→ **Provided records**:
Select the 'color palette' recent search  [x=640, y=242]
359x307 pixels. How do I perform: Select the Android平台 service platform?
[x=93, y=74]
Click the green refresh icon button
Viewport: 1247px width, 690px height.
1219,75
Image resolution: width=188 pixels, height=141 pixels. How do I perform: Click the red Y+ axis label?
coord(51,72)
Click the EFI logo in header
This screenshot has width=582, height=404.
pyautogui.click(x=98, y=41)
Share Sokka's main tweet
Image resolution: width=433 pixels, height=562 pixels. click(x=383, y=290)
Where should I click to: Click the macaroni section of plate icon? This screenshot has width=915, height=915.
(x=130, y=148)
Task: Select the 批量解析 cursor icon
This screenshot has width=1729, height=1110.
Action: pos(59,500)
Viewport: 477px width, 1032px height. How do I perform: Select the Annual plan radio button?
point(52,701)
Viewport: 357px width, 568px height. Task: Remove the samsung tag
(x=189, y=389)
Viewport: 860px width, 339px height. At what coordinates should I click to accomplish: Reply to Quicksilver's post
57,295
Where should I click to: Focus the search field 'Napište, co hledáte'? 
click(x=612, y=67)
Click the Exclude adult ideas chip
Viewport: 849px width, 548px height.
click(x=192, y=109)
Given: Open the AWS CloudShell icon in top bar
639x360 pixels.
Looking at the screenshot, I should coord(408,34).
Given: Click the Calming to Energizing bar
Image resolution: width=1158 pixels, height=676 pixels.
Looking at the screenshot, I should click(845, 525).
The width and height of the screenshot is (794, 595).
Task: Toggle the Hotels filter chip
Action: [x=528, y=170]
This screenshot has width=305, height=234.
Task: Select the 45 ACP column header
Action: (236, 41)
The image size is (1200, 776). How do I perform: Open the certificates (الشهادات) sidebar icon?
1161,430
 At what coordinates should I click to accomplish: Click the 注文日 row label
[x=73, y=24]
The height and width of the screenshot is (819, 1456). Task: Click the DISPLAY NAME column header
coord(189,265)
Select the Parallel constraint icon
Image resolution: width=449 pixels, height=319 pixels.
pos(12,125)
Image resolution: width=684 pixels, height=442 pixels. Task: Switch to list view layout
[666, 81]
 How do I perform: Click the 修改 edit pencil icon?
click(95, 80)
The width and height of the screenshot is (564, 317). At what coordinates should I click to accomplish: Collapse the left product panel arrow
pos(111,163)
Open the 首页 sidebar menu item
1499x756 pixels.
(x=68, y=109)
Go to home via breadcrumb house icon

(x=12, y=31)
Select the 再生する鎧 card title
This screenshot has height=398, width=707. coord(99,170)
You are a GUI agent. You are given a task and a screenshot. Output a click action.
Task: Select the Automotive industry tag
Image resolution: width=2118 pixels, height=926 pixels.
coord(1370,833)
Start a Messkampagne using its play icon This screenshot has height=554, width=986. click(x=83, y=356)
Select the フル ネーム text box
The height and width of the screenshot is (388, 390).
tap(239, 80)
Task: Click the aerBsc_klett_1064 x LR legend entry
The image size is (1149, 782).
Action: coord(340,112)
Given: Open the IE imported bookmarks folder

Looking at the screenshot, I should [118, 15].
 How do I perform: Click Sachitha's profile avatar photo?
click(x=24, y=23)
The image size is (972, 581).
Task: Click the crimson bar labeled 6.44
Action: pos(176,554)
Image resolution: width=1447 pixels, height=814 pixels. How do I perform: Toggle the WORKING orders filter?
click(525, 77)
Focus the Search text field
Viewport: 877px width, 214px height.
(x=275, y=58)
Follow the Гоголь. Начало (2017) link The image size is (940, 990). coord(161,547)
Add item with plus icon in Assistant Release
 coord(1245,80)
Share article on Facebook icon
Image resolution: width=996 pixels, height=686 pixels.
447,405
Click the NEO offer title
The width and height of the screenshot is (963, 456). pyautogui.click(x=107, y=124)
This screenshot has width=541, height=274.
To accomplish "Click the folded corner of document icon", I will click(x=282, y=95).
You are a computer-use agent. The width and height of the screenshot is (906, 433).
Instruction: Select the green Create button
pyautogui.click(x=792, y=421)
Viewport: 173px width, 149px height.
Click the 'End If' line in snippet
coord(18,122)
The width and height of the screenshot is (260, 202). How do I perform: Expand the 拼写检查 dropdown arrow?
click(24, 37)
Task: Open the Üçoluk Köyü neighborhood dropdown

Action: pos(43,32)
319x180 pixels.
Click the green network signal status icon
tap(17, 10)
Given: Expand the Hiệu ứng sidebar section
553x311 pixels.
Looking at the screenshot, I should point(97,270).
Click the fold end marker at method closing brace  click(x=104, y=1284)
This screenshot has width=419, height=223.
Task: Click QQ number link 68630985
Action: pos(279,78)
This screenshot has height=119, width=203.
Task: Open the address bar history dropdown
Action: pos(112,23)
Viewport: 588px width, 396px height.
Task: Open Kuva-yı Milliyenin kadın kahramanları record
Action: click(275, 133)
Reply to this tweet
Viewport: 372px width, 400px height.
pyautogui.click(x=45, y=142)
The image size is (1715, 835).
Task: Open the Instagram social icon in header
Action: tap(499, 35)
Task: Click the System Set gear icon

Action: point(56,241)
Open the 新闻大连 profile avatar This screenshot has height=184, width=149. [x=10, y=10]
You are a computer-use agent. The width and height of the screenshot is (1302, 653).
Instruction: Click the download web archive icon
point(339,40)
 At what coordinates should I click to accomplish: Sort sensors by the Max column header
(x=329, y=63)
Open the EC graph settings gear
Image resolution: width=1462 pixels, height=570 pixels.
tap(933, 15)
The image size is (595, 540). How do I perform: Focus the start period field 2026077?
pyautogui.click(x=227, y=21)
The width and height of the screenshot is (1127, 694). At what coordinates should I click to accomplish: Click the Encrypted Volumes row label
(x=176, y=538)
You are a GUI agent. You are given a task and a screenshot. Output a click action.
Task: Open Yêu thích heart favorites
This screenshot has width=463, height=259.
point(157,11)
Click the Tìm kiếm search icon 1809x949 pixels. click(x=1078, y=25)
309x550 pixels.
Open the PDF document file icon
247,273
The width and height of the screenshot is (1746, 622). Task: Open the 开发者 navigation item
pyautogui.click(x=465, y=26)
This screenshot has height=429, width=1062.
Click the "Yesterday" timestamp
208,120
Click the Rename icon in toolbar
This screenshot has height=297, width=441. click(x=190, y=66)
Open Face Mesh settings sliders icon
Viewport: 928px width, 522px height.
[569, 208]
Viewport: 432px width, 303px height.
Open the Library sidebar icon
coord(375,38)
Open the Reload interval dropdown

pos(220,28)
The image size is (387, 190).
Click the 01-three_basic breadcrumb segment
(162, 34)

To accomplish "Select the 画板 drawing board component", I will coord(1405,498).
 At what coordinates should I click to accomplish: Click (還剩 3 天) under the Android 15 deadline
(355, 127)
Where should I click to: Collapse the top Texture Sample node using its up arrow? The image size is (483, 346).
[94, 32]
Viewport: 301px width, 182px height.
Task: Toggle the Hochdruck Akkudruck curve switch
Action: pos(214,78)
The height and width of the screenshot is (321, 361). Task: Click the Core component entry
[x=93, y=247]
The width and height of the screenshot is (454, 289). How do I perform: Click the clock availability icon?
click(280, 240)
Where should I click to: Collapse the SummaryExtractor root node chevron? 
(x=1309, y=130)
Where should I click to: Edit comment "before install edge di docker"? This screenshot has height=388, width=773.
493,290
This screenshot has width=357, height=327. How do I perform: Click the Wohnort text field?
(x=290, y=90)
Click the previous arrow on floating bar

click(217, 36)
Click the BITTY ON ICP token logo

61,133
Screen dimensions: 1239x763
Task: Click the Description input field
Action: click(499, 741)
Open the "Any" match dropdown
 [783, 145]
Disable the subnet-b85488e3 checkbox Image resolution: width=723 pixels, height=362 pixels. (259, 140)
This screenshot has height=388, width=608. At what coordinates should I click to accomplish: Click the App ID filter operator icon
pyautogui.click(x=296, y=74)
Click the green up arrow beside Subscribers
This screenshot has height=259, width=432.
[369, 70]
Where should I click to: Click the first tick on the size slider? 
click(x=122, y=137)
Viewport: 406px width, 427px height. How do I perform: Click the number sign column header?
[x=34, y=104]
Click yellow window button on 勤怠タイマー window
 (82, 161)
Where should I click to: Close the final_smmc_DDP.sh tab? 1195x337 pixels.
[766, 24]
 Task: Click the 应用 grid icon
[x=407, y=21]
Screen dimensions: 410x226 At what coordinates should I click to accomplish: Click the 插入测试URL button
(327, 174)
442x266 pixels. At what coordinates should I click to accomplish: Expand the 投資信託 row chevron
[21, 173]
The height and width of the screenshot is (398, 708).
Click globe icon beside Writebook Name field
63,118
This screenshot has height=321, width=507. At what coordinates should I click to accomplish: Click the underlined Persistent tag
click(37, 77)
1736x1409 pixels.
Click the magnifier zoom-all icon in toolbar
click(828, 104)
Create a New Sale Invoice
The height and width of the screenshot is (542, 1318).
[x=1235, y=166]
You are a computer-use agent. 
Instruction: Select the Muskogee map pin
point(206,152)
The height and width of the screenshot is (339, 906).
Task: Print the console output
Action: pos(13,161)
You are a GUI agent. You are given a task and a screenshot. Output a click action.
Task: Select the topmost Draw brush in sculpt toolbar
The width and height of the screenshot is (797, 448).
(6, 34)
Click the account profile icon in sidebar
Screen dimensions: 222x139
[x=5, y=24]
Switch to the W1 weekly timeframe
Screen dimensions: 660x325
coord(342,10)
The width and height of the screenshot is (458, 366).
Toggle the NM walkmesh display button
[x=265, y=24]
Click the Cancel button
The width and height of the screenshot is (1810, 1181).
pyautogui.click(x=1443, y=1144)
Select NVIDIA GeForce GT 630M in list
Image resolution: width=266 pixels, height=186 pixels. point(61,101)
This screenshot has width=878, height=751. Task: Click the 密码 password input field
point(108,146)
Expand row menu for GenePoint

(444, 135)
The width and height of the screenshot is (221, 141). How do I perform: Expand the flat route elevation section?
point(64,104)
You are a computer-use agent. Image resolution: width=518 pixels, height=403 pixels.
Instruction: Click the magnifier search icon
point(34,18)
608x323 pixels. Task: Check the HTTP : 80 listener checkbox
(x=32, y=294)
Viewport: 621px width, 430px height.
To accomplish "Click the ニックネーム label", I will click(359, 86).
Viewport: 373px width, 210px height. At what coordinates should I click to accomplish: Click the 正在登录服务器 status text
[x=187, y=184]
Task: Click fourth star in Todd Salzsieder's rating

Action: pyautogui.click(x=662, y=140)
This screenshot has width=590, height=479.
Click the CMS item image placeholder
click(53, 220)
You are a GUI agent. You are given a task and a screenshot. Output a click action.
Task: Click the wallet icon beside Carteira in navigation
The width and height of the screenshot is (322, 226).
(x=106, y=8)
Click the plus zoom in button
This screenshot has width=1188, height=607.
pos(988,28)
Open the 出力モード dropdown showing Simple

→ **What you will do**: Write out the data above word for word, everything from the line that contains "Open the 新闻大连" down to the line that contains "(x=176, y=538)", including both of those lines.

→ **Full solution**:
Open the 新闻大连 profile avatar This screenshot has height=184, width=149. [x=10, y=10]
You are a computer-use agent. The width and height of the screenshot is (1302, 653).
Instruction: Click the download web archive icon
point(339,40)
 At what coordinates should I click to accomplish: Sort sensors by the Max column header
(x=329, y=63)
Open the EC graph settings gear
Image resolution: width=1462 pixels, height=570 pixels.
tap(933, 15)
The image size is (595, 540). How do I perform: Focus the start period field 2026077?
pyautogui.click(x=227, y=21)
The width and height of the screenshot is (1127, 694). At what coordinates should I click to accomplish: Click the Encrypted Volumes row label
(x=176, y=538)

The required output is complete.